Saturday 1 August 2015

Let's Drink to Us

I never believed in love. I thought  it was something made up for the purpose of writing books and making films that people eventually started putting into everyday life in order to make it a little more bearable. I guess you could say it was just my own stubbornness that wouldn’t let me admit all of this to you sooner- and if you ever show this to anyone I swear I will kill you.

I knew you were the one almost straight away; even though I refused to admit it to myself at the time- I knew that in some way, you were going to be the game-changer. You know what I mean by that don’t you? I always knew that you would be the one to change my perspective of the world. Now I’m not claiming it was love at first sight- it was more like anxiety; I knew you were going to push me out of my safe little bubble that I had been living in, that’s why I avoided you for so long. I spent months after we first met keep you an arm’s length away, I think you may have even thought I disliked you, but really it was just for my own safety. I didn’t want to risk falling and then you not catching me, or changing your mind at the last second- leaving me battered and bruised at the other end. You scared the hell out of me, and I think that’s how I knew you were the one.

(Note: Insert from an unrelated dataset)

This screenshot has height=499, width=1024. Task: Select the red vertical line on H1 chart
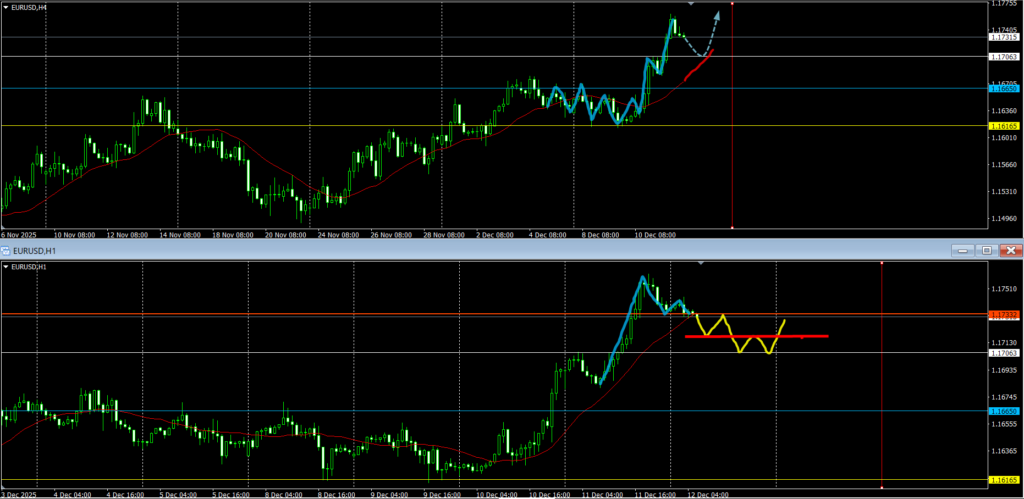tap(881, 400)
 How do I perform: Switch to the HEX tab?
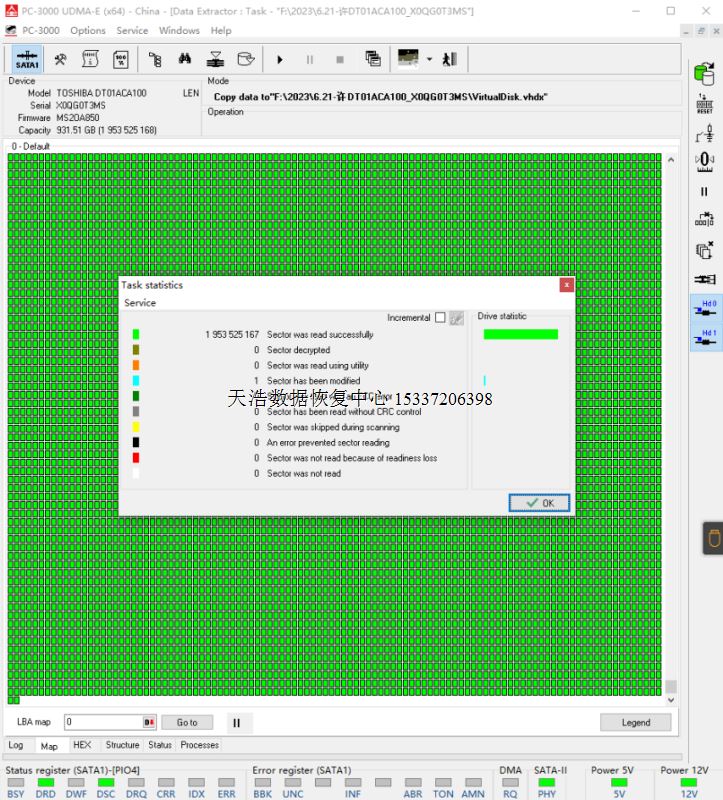point(82,745)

But slowly, very slowly- I started to notice things. When I started imaging the adventures I wanted in my future I was no longer on my own on them, it was always you by my side- with that stupid smile on your face and cracking awful jokes that could make even my icy heart melt. All I could see was that smile, or the way you had a single freckle on your left cheek, your permanently mismatched socks and that one curl in your hair that never went the same way as the rest- it was all you.  People would make comments about the two of us and as we hastily stated that we were just friends they would laugh claiming that “just friends don’t look at each other like that”.

I guess you could say it was a battle of wills, the person who admitted their feelings first lost- it’s always been a battle between the two of us and I think that’s why we work. We would both be bored by an ‘ideal’ relationship; and let’s be realistic, there is nothing ideal or traditional about the two of us. It’s the conflict that keeps our fire burning.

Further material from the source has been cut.